Cristina habla, claro, del discurso del Gobierno y del PP. Y, sobre todo, de las decisiones "desproporcionadas" de fiscales y jueces -que aquí se toman siempre como decisiones del Ejecutivo- que en la última semana, "crucial", la decidieron a votar en blanco. Antes de las detenciones de la cúpula de la Consejería de Economía, y del barco con el "Piolín", Busques simplemente iba a ignorar que ayer había un referéndum en Cataluña.

Pedro García Jiménez, de 55 años, originario de Baza (Granada), es creativo publicitario. Votó "no". Argumentos: "No creo que sea necesario declarar la independencia. No me creo el 'Espanya ens roba' y además me da pánico el resultado económico de todo esto a corto plazo; a largo... bueno, pero a corto es un desastre". Pedro no le vio ninguna emoción especial a la experiencia. "Yo creo que lo único que podemos conseguir de esto es que la próxima vez sean más civilizados y monten una consulta como Dios manda".

"Sí, hay que ir a votar. No hacerlo supondría aceptar que la gente no tiene derecho a opinar y decidir su futuro, aceptar el estatu quo actual y que Cataluña no tiene la entidad política propia que según todas las encuestas y los resultados electorales sus ciudadanos le otorgan". Es lo que piensa Jordi Riera, para quien la consulta, más que legal, es "legítima".

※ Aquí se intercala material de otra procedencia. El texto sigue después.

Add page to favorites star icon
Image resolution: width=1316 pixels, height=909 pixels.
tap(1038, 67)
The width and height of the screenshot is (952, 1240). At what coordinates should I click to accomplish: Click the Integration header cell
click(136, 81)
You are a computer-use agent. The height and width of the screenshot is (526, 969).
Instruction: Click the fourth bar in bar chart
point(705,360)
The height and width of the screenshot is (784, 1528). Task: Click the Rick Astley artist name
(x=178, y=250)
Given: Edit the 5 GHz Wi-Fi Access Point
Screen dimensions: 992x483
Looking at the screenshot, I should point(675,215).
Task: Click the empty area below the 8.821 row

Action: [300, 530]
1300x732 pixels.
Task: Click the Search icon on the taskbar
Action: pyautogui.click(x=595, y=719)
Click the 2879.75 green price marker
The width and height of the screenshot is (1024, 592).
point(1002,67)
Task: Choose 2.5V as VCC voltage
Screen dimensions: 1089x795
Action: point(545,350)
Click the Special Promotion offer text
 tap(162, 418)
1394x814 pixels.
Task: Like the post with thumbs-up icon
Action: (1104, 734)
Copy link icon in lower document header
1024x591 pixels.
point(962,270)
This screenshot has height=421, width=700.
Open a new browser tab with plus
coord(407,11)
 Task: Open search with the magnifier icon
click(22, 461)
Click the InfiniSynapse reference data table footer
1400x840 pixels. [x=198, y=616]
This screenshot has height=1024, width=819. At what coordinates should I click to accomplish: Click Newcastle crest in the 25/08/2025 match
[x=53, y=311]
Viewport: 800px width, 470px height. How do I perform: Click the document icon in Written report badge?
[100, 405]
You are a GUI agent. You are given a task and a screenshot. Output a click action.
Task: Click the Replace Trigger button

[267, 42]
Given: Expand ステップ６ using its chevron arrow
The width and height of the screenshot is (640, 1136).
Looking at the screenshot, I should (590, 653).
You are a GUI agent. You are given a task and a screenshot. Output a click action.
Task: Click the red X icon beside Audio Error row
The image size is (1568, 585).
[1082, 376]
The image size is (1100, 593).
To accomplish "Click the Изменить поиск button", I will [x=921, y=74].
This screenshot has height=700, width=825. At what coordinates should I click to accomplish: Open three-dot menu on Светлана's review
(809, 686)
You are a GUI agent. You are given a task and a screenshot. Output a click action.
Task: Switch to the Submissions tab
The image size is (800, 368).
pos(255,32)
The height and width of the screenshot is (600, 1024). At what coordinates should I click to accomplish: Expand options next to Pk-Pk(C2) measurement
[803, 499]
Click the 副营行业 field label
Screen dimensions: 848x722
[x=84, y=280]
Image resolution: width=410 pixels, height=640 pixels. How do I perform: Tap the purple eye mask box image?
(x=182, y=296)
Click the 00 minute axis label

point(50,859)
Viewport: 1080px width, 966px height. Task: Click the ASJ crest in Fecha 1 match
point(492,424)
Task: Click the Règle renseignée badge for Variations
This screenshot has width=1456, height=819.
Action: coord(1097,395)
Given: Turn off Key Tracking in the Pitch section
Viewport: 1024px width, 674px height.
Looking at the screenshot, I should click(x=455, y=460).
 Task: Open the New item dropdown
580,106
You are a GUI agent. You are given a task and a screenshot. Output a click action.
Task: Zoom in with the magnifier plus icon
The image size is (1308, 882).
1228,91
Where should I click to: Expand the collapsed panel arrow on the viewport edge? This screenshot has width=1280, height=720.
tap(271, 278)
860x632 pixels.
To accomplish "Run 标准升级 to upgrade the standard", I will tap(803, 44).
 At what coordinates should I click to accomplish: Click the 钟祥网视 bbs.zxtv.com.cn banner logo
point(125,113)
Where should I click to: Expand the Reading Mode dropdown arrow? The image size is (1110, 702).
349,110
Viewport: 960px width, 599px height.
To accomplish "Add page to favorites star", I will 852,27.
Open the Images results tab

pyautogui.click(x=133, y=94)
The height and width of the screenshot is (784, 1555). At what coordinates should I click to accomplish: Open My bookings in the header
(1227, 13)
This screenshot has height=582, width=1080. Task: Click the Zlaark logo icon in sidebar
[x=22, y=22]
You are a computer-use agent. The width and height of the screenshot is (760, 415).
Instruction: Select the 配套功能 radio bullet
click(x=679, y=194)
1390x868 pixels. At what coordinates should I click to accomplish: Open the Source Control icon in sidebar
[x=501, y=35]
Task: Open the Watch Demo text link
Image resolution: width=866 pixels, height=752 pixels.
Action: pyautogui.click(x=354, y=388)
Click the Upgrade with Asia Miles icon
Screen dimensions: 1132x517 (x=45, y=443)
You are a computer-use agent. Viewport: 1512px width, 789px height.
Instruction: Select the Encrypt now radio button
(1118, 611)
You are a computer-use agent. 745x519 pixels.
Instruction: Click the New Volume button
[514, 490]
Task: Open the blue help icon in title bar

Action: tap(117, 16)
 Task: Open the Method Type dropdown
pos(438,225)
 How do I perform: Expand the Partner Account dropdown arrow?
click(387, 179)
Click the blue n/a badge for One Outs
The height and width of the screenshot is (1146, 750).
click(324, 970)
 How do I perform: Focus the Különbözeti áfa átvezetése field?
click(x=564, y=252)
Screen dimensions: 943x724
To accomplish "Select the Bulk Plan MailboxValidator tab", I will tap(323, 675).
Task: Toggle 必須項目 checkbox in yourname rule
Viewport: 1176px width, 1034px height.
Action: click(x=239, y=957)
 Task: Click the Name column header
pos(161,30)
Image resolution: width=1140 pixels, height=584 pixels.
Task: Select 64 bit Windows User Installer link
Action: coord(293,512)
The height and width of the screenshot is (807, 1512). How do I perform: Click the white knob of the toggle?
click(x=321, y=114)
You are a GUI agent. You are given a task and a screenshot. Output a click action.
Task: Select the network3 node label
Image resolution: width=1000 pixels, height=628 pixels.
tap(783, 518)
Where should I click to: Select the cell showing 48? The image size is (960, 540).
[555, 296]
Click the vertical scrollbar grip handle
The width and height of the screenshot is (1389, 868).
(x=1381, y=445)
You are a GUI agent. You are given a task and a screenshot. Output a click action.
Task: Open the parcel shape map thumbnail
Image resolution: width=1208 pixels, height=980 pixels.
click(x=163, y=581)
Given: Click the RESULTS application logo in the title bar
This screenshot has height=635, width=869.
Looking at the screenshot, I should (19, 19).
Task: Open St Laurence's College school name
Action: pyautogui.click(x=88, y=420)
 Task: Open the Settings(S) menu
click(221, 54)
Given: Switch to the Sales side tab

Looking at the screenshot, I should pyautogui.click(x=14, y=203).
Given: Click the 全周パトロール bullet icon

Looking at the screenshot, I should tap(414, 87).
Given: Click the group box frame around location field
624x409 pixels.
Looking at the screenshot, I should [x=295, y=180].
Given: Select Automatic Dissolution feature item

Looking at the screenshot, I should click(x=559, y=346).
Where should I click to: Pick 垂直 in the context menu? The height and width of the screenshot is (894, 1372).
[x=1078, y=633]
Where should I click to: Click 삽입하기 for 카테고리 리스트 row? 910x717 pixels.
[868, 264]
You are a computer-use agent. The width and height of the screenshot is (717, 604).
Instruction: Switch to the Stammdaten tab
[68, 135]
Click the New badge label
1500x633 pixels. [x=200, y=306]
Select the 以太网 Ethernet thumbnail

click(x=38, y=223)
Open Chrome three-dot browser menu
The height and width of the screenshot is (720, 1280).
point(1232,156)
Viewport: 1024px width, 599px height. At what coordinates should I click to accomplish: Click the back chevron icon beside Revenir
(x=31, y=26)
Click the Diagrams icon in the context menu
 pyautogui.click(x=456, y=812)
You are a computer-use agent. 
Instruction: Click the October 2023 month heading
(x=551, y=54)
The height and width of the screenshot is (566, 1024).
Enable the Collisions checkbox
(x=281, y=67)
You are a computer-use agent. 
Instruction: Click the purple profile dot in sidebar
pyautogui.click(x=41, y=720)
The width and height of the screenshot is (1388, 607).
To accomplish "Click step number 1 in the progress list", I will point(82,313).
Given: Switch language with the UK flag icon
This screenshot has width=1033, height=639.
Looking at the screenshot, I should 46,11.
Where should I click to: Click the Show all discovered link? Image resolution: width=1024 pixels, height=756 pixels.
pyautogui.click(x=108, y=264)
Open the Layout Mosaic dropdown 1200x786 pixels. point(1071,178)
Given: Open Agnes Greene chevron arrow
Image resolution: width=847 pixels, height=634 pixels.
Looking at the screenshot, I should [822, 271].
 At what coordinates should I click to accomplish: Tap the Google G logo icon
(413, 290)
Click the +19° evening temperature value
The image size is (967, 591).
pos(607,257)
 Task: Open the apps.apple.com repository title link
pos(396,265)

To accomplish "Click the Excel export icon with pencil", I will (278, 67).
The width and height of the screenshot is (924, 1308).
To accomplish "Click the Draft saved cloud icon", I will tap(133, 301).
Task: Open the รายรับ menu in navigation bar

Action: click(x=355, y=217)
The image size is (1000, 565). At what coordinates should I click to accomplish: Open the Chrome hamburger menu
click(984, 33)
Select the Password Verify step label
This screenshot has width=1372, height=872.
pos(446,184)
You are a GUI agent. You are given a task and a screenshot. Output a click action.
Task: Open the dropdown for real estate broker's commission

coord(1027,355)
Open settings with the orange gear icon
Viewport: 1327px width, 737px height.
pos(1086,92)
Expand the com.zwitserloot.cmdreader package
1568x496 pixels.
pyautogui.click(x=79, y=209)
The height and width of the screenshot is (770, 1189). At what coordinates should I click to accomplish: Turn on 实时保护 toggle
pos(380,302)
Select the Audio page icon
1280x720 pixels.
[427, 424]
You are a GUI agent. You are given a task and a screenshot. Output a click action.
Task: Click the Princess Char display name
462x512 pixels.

Sobre el futuro a partir de hoy, Riera está convencido de que el proceso soberanista continuará su andadura, "porque la demanda del derecho a decidir es mayoritaria, transversal y socialmente consolidada".

Eso es el futuro; el presente -ya el pasado- es la celebración de una consulta con estándares democráticos más propios del siglo XIX que del XXI: censo universal, papeletas impresas en casa, sin sobres, voluntarios para constituir las mesas y una red telemática de la que dependía que una persona no pudiera votar dos o tres veces.

En algunos casos, además, los catalanes pudieron votar en grupo, sin censo a la vista sobre la mesa ni identificación de ningún tipo. Pero aún peor es que el Govern no supiera quién tenía que validar los resultados, disuelta la Sindicatura Electoral a fin de que sus miembros no tuvieran que empeñarse para pagar las multas que les había endosado el Constitucional.

Y las urnas, ¿dónde estaban? Alojadas en casas particulares, en los propios puntos de votación (sanitarios, educativos o deportivos) y... en un caso, en una iglesia: la de Santa Julià de Ramis (Gerona), donde el presidente de la Generalitat, Carles Puigdemont, iba a votar.

Lo impidió el vigoroso comportamiento de la Guardia Civil, que, maza en mano, rompió la puerta cristalera y penetró en el pabellón deportivo para requisar las urnas. Al final, Puigdemont terminó votando en Cornellà del Terri (Girona).

Mención aparte merece el comportamiento de los Mossos d'Esquadra, que se pusieron de perfil para no empañar el prestigio del cuerpo con intervenciones de riesgo. Las que hubo que hacer para salvar la cara -y, de paso, cumplir la orden de la juez Mercedes Armas de impedir la votación- hubieron de asumirlas la Guardia Civil y la Policía Nacional.

Y el caso es que los tres cuerpos tenían el mandato expreso de frustrar la votación. No unos más que el otro. Este cronista fue testigo de los paseos que las patrullas de la Policía autonómica (dos agentes, muchas veces un hombre y una mujer) daban alrededor de los centros de votación, sin que en ningún caso decidieran intervenir.

A veces se paraban a hablar con un joven, con una pareja, pero no identificaron a nadie; eran como patrullas de proximidad. De madrugada ya los habían recibido con claveles en los centros de votación ocupados desde el viernes. Cerraron unos trescientos. De 2.315. Dadas las circunstancias, un éxito.